Controversée. C’est le moins qu’on puisse dire de la décision de l’Académie du Goncourt. C’est au 14e tour d’un scrutin très serré face à Giuliano da Empoli et son « Mage du Kremlin » (voir la prochaine chronique) qu’a remporté le célèbre prix une histoire qu’on pourrait qualifier de banale, celle d’une veuve qui essaye de reconstituer l’enchainement des événements qui ont précédé la mort accidentelle de son conjoint, il y a plus de 20 ans.

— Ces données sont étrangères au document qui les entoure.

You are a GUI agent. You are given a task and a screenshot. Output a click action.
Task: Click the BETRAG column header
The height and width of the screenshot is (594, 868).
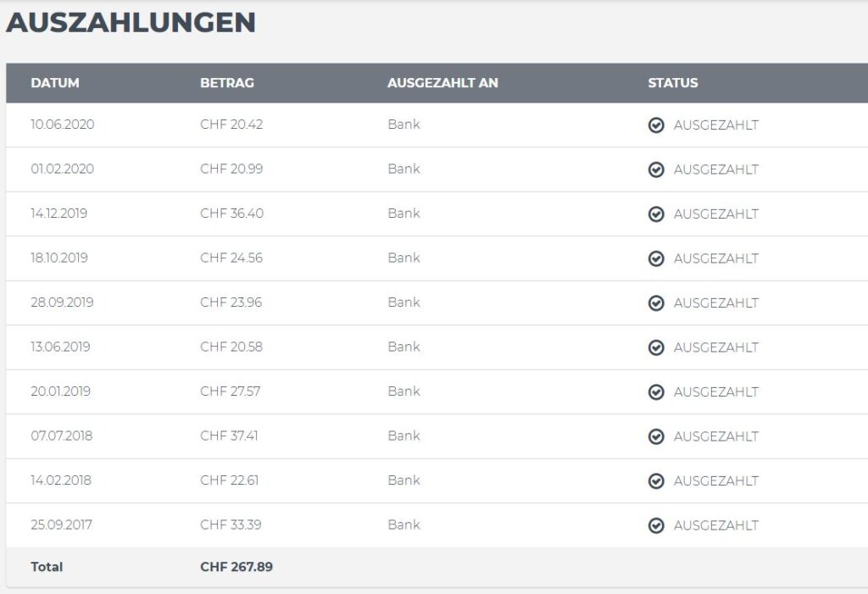[x=227, y=83]
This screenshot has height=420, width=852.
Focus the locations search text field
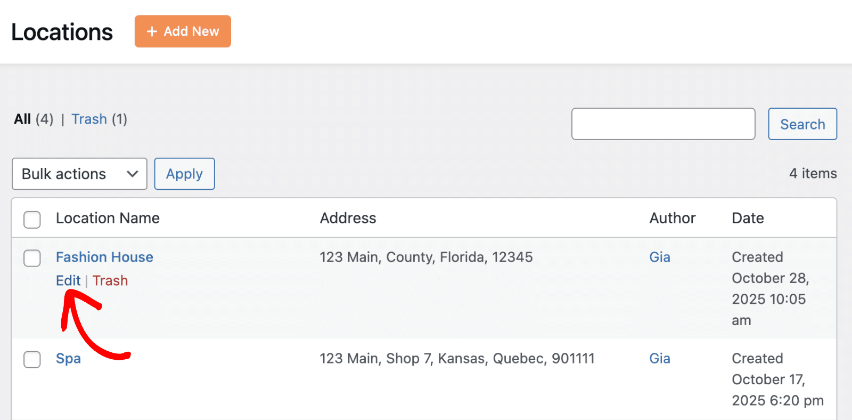[x=663, y=124]
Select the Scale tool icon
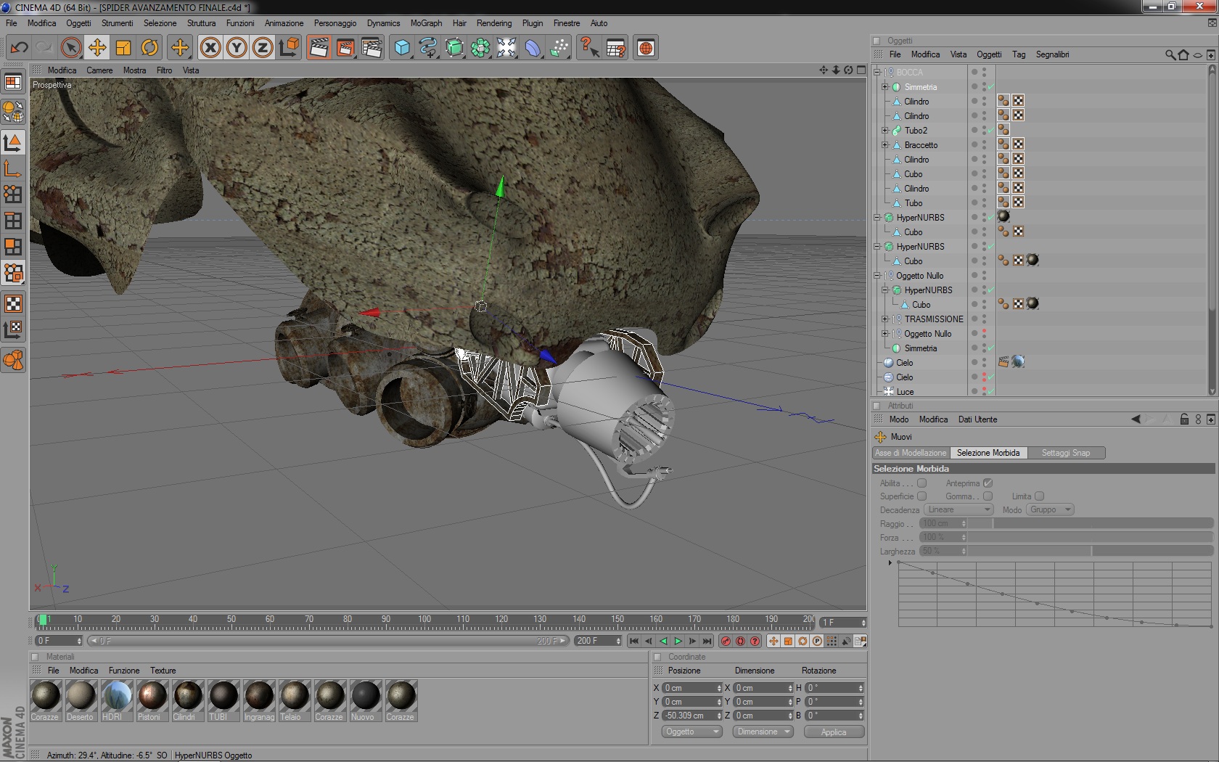1219x762 pixels. click(123, 48)
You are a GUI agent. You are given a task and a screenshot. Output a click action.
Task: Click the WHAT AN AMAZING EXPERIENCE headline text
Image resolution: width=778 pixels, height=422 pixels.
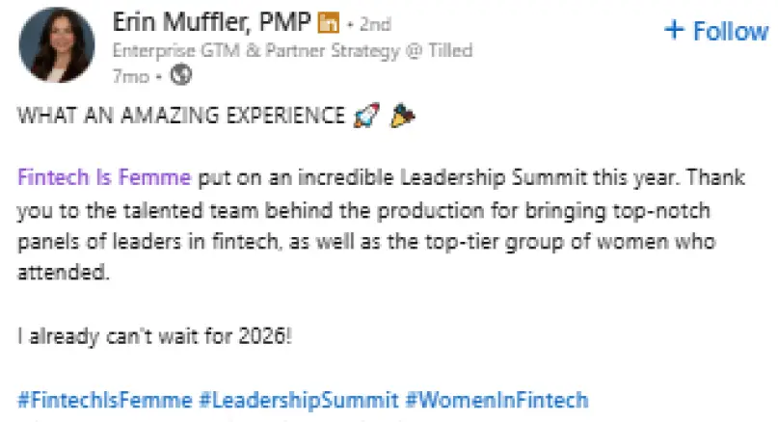(179, 118)
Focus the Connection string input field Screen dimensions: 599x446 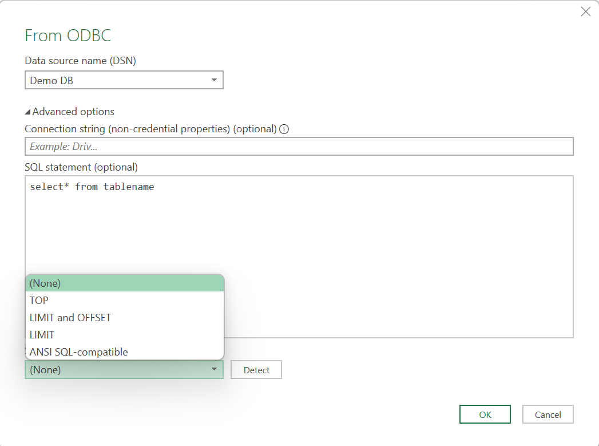pyautogui.click(x=299, y=147)
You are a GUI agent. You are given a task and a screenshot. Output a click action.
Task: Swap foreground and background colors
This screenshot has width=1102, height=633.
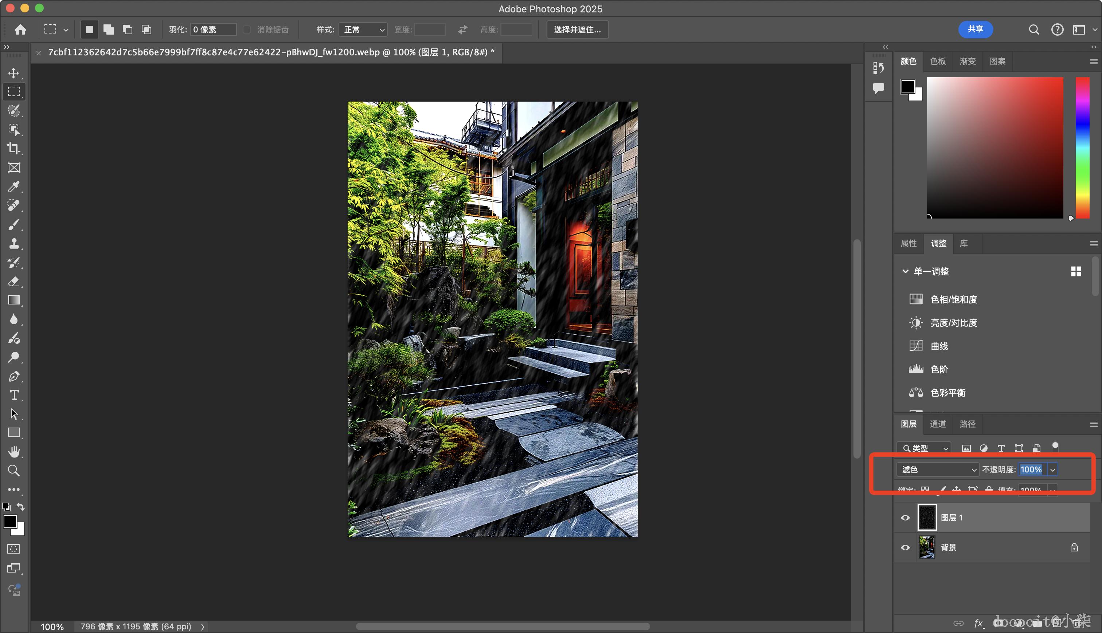click(20, 506)
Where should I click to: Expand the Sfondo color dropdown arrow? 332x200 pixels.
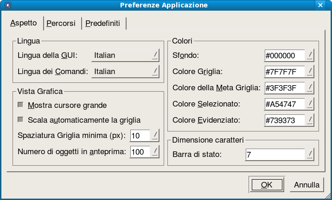pos(310,56)
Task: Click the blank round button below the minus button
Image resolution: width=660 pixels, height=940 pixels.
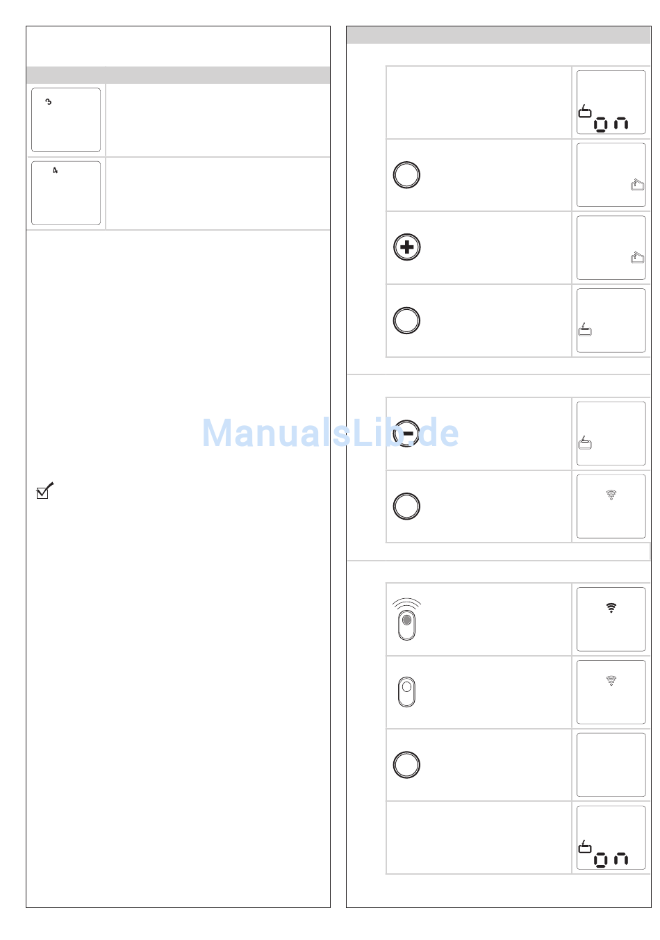Action: tap(407, 506)
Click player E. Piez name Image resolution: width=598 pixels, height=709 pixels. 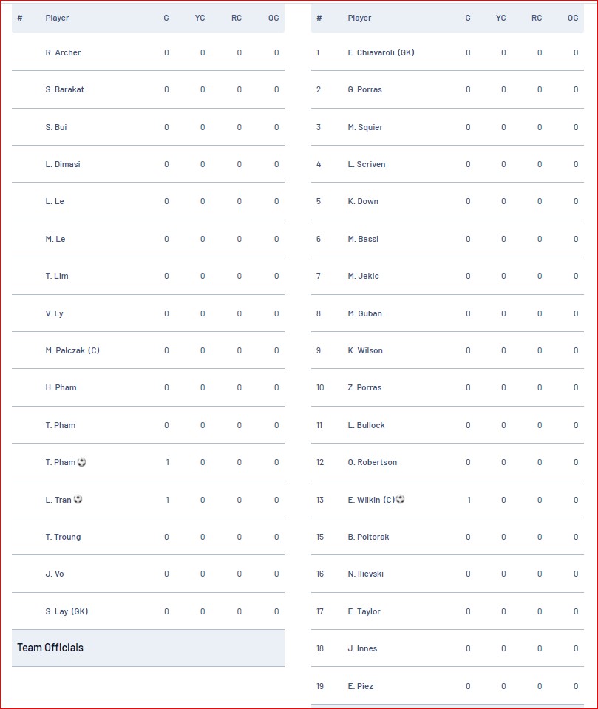360,686

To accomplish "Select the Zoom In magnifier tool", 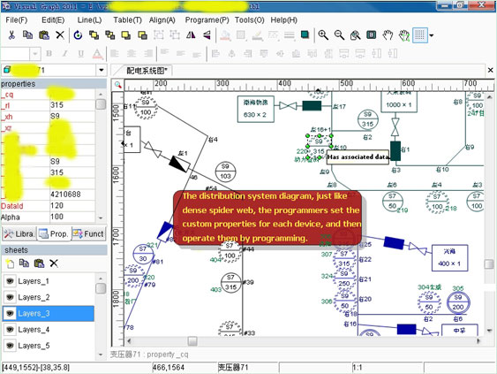I will point(323,34).
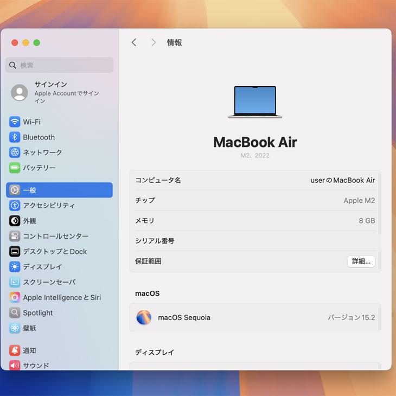Open the Wi-Fi settings icon
The width and height of the screenshot is (396, 396).
(15, 122)
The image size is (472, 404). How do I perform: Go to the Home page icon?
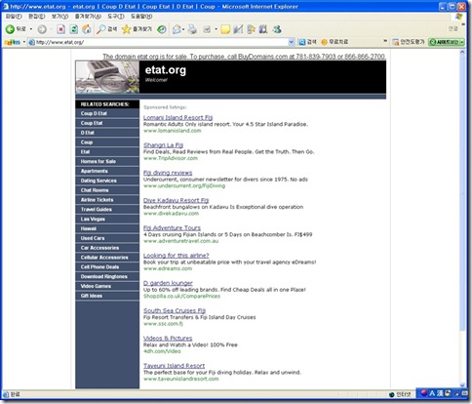87,29
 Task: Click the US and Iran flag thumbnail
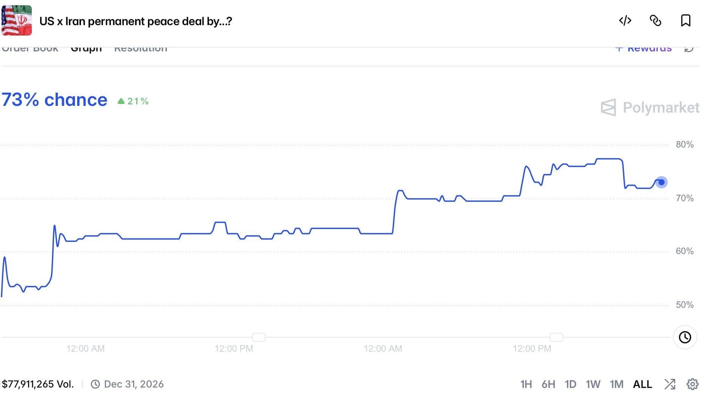pos(17,20)
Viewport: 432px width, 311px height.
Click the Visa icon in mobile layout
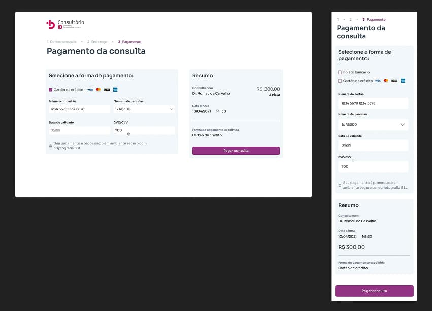click(378, 81)
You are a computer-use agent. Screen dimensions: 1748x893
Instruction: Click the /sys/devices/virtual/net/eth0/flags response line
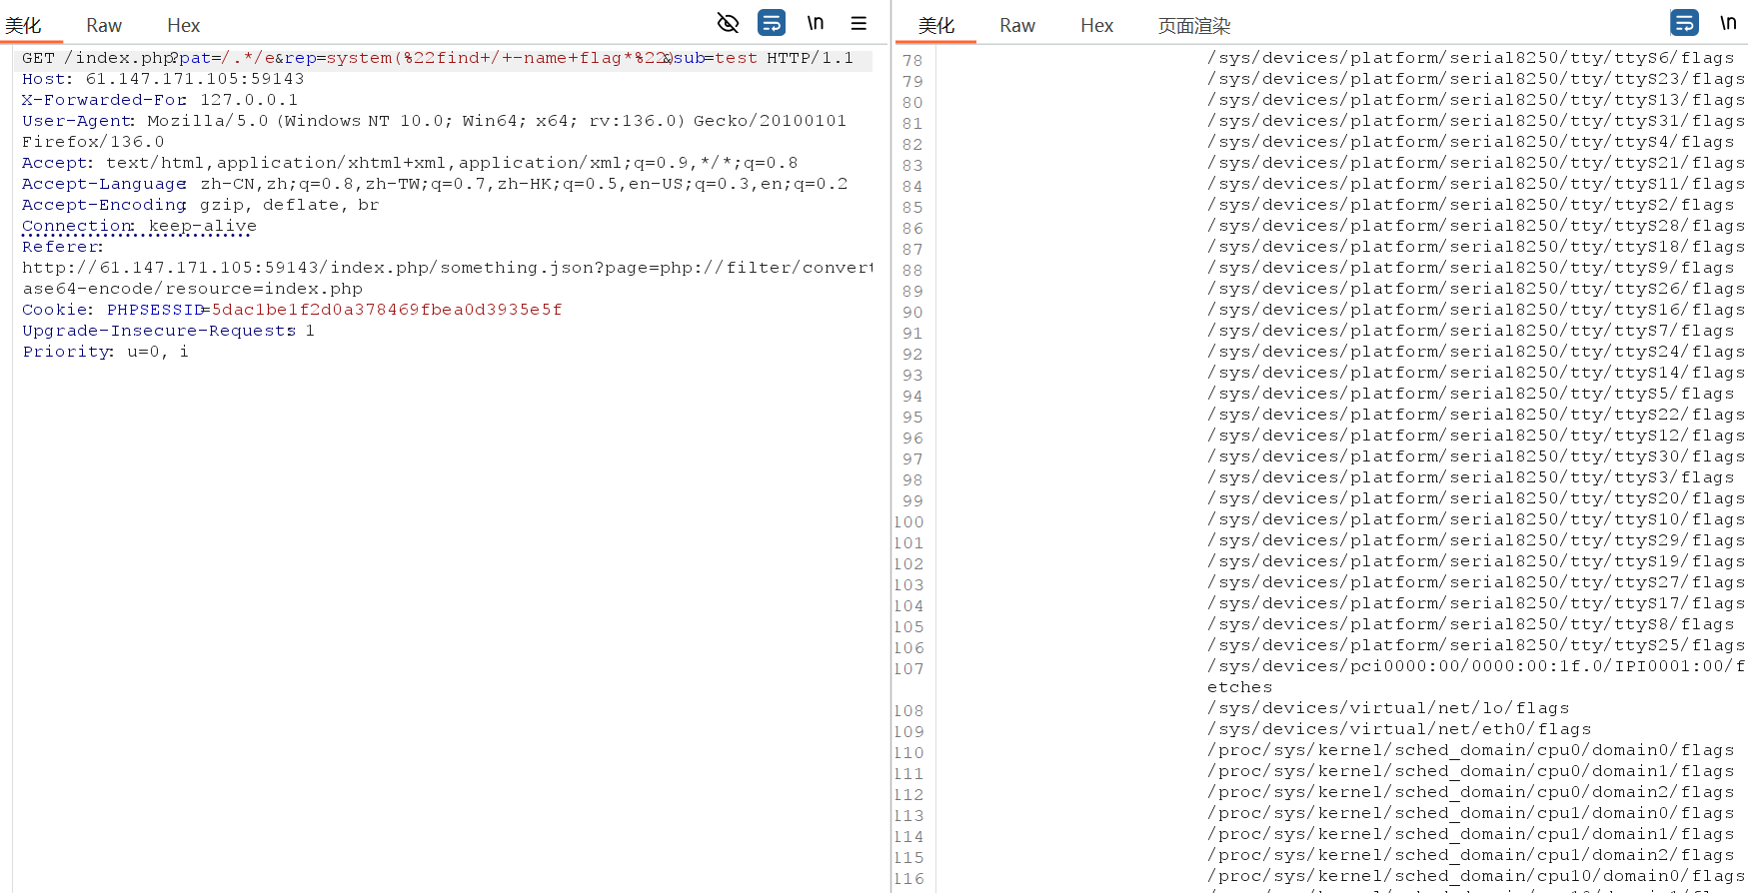point(1398,729)
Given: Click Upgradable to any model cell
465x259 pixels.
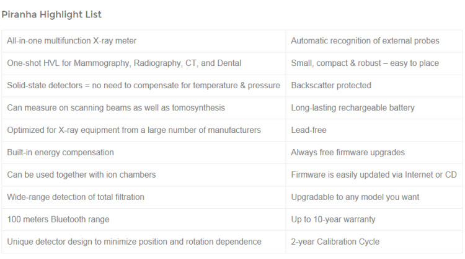Looking at the screenshot, I should tap(355, 198).
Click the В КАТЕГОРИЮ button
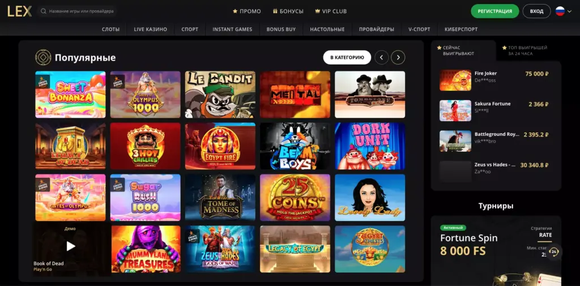This screenshot has width=580, height=286. pyautogui.click(x=347, y=57)
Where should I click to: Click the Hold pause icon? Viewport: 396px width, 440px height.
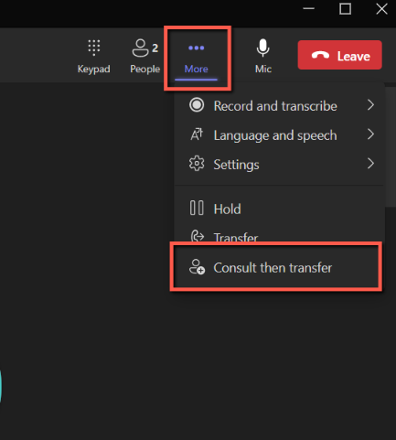[x=197, y=208]
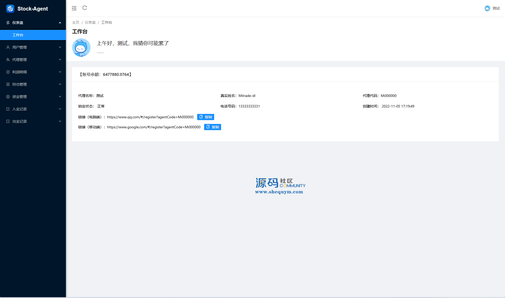
Task: Click the 持仓管理 sidebar icon
Action: click(8, 84)
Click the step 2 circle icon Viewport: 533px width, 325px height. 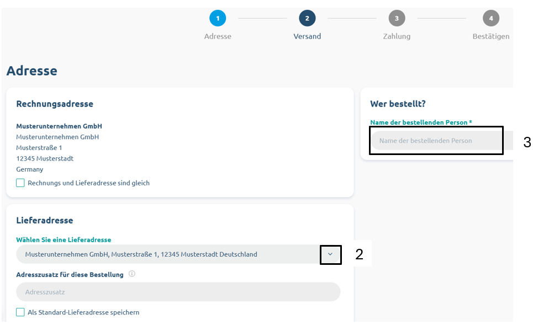307,18
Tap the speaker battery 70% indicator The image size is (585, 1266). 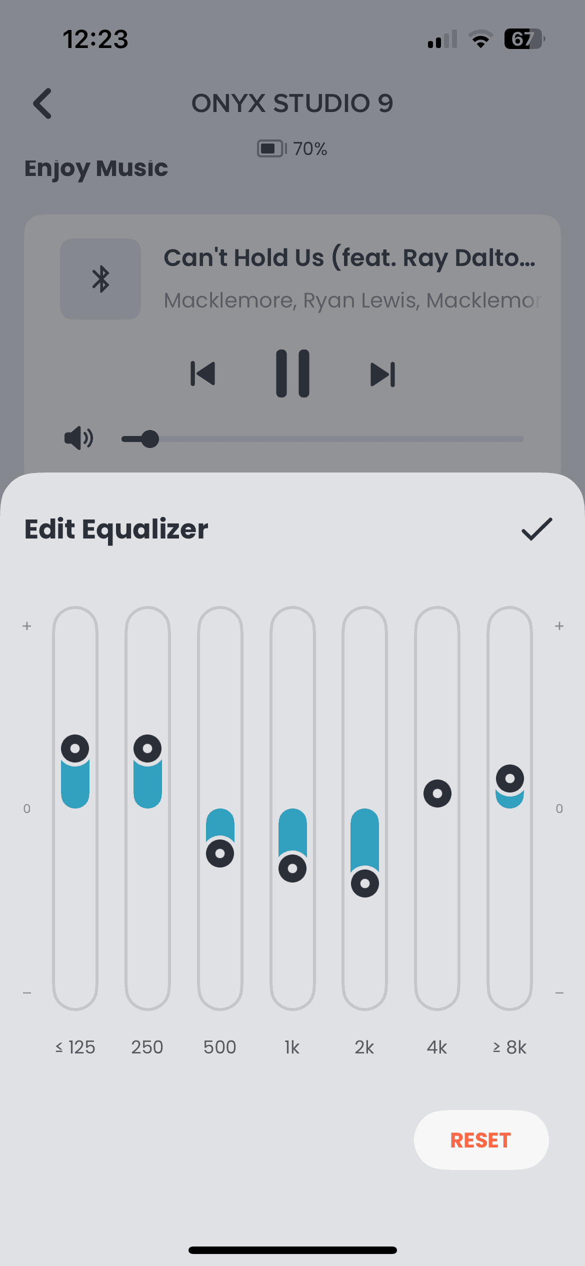(x=292, y=149)
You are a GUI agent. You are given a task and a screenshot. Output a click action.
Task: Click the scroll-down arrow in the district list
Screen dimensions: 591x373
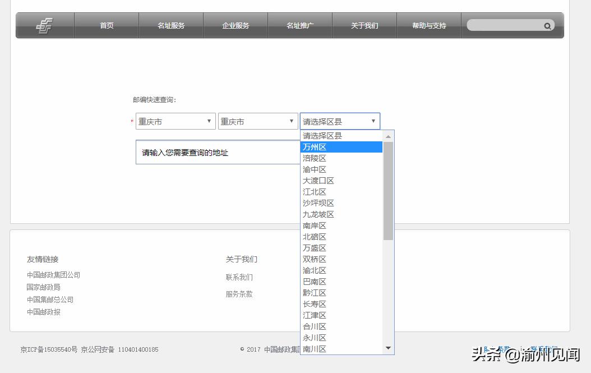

Goncourt de la nouvelle 2007 pour son recueil « L’amour est très surestimé », l’autrice bâtit son récit sur 23 séquences de « si ». Une démarche habituelle souvent entreprise à la suite d’un événement tragique : si son frère n’avait pas laissé la moto dans leur garage, si elle n’était pas montée à Paris chez son éditeur, si son collègue ne l’avait pas retenue, etc. L’écrivaine décortique, séquence, répertorie, reprend minutieusement les moindres détails pour tenter de… Et c’est là probablement que le roman nous laisse sur notre faim. Où va-t-on avec cette nostalgie, culpabilité, mélancolie, réminiscence, et au passage quelques remarques sur ce qu’était le monde à la veille du troisième millénaire, le tout exprimé avec une sorte d’obsession maladive de reconstituer le passé, dans une vaine tentative de conjurer le sort ?
La réponse est probablement dans l’écriture sobre et sensible de Brigitte Giraud. Sans s’essouffler, avec une répétitivité à la limite envoûtante, elle témoigne de son grand amour, avec retenue et douleur, et livre ses réflexions sur l’implacabilité du destin et l’impuissance humaine face à ce rouleau compresseur qu’est parfois la vie.
"Quand aucune catastrophe ne survient, on avance sans se retourner, on fixe la ligne d’horizon, droit devant. Quand un drame surgit, on rebrousse chemin, on revient hanter les lieux, on procède à la reconstitution. On veut comprendre l’origine de chaque geste, chaque décision. On rembobine cent fois. On devient le spécialiste du cause à effet. On traque, on dissèque, on autopsie. On veut tout savoir de la nature humaine, des ressorts intimes et collectifs qui font que ce qui arrive, arrive."
Un livre qui se lit vite mais surtout à lire pour saisir la mutation et le renouveau des choix du jury de Drouant.